Most people, thanks to never-ending propaganda will attribute women in the workforce as the great accomplishment of feminism, and that women have been "liberated". But do the masses of women who work at subsistence jobs, and who hate those jobs, and who despise clocking in everyday really consider themselves "liberated"? There's no way to calculate subjective motivations, but you can use your imagination and draw logical conclusions.
What if it were possible to live on one income? How many of these "liberated" women would walk into their bosses offices and give their two weeks notice?
Once again, should women always have the freedom to work? Yes, of course. But let's not kid ourselves into thinking that the masses of women who are working to keep the biggest government in the world from bankruptcy is some kind of "liberation".

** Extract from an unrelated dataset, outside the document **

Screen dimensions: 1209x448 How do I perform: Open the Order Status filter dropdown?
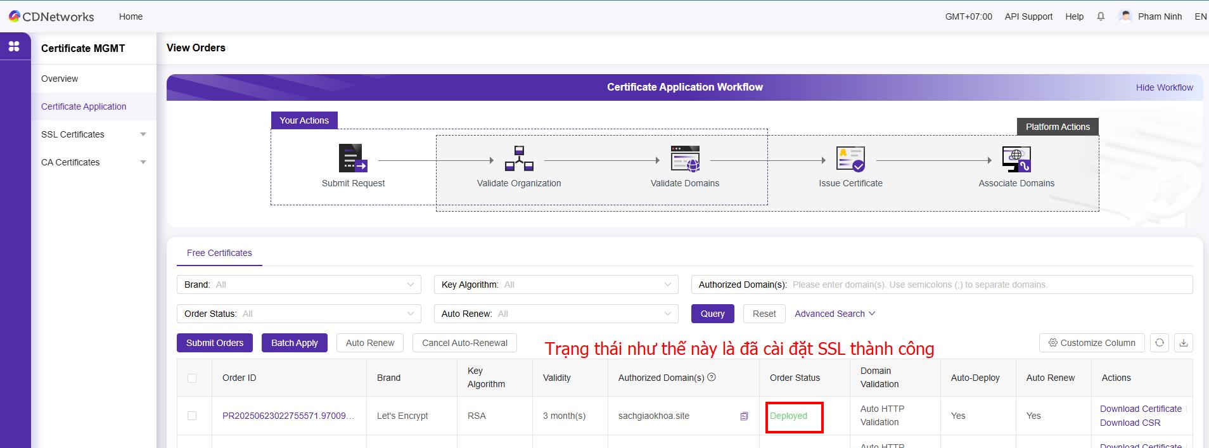298,314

The U.S. government is not a "liberator". Just ask the Iraqis, the Libyans, the Syrians, the Afghanis, and on and on.
Women need to be liberated from government.
However, now that the die has been cast, there are the unintended consequences that inevitably show up. Women, after all, are women and are the only gender that can give birth. Naturally, they can't work while giving birth and have maternal instincts to take care of their newborns. But how can they do that when government forces the existence of two incomes? Now there's a problem.
Keep in mind that if government didn't force the existence of two incomes, women could join and leave the workforce as they please. Taking a hiatus to have a child wouldn't be an impossibility or huge burden. Only the powerful and highly paid women would have tough choices to make. But the masses of women that are doing grunt work would take the time off without the heartache.
Since two incomes are a necessity, and government has no intention whatsoever to shrink the tax burden, they're going to "help" women instead. How? By mandating that employers compensate women who don't work and stay home to care for their newborns. Some politicians out there are screaming for 3 months (!!!) of paid leave.
As always, government's attempt to "help" will only hurt. Its mandates must now make women very unattractive to hire. Now an employer would have to think very hard about hiring female employees. The higher-skilled women will not have a problem, but (like men) the higher-skilled are the minority. Employers will take the higher-skilled first. But the low-skilled women will not be an attractive hire, and an even less attractive hire if employers are forced to pay for no work.
When government forces up the price of something, people will buy less of it. That's supply and demand. So if government forces up the price of hiring women, expect employers to hire less of them.
So now that there's a necessity of having two incomes, government seeks to make it harder for a women to even get a job!
Government intervention is like an addictive drug. It's a road that should never be taken. We've been on that road for a long time now, and something is eventually going to break.